Ontario’s power disaster – by Terence Corcoran (National Post – September 20, 2013)

The National Post is Canada’s second largest national paper.

New study highlights desperate need for reform the province’s vast dysfunctional and costly electricity regime

For almost five years FP Comment has inveighed against the Ontario government’s profoundly uneconomic and costly electricity regime, a dictatorial and monopolist system that uses taxes and subsidies to greenify the power system of the largest provincial economy in Canada.

As I wrote in 2009: “In the midst of a major economic meltdown, and with looming budget deficits totaling more than $18-billion, now might not be the best time for the government of Ontario to be embarking on a crushing new green energy policy that could add billions to the province’s electricity costs. But Ontario Premier Dalton McGuinty is nothing if not immune to the folly of his own righteous policies and the fiscal crisis he faces as a result.”

Since then, via former Canadian banker Parker Gallant’s ongoing series — Ontario’s Power Trip — along with reports from consultant Tom Adams and many others, the growing absurdity of the regime has been detailed and documented on this page: Rising costs, market distorting feed-in-tariffs, subsidies to wind and solar, exports of power to New York at below cost — not to mention the $1-billion scandal over cancelled gas plants.

The burden on the economy has yet to be fully measured, but the cost to consumers is easy to identify. In 2007, the all-in retail price of electricity was 10.38 cents per kilowatt hour.

Today, the price for the same electricity is about 15.5 cents — a 50% increase imposed on consumers despite a recession that saw economic growth fall along with electricity demand.

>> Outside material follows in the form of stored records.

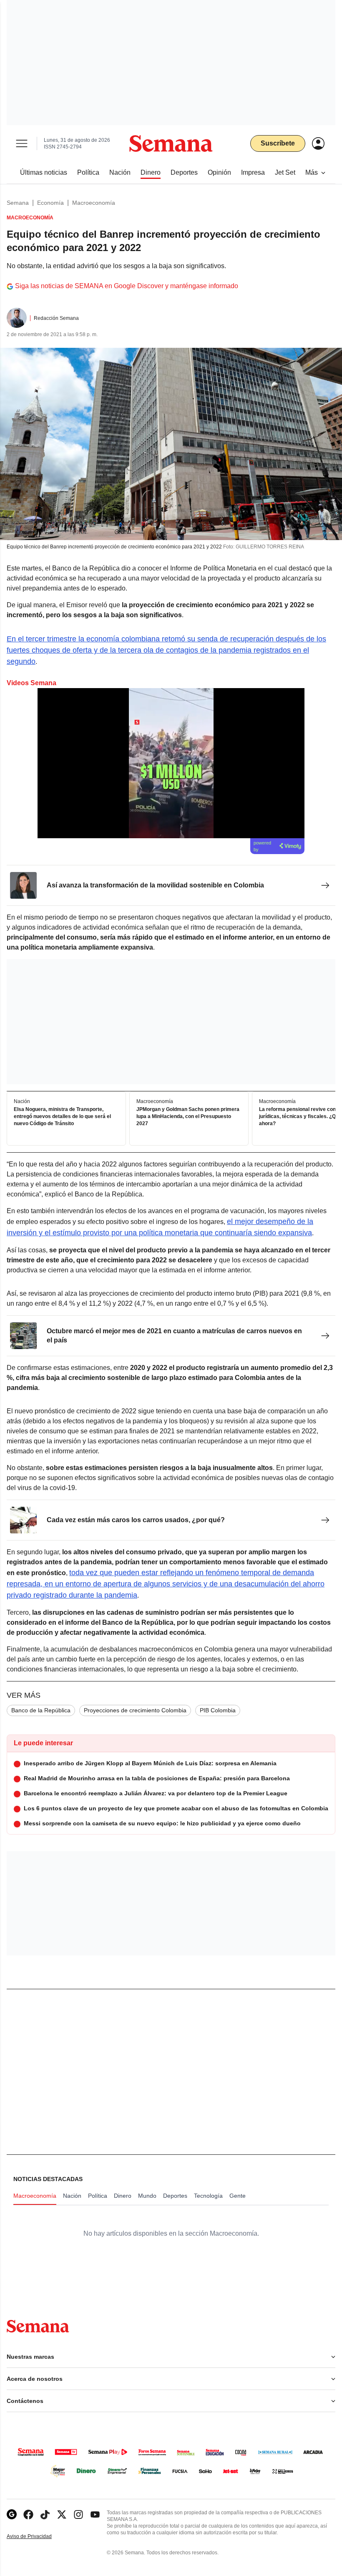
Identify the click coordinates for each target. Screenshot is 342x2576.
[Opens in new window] (28, 2514)
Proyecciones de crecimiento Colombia (135, 1710)
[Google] (12, 2514)
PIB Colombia (218, 1710)
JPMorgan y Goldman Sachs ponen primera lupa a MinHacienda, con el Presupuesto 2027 (187, 1117)
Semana (18, 202)
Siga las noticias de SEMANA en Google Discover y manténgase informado (126, 285)
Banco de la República (40, 1710)
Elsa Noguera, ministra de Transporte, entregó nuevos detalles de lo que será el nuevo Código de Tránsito (62, 1117)
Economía (50, 202)
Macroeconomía (93, 202)
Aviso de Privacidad (38, 2536)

That the Ontario Liberal government has been able to dodge this giant policy folly is mystery of sorts, although perhaps no surprise given the squishy Liberal bias of the provincial media. The new premier, Kathleen Wynne, appears to be coasting through the power issue, issuing directives and installing ever more megawatts of wind power at huge cost.

Maybe a new report from the C.D. Howe Institute by an independent consultant will light a fire. The opening sentences of the report, by A.J. Goulding of London Economics International, describes vast scope of the Liberal folly:

The province’s power sector today has an electricity oversupply, a mismatch between generator capabilities and supply needs, rising prices for final consumers and a lack of cost transparency, along with a record of volatile, often contradictory, policies. Consequently, private-sector electricity generators are unable to justify investment in the system without some form of government-backed contract.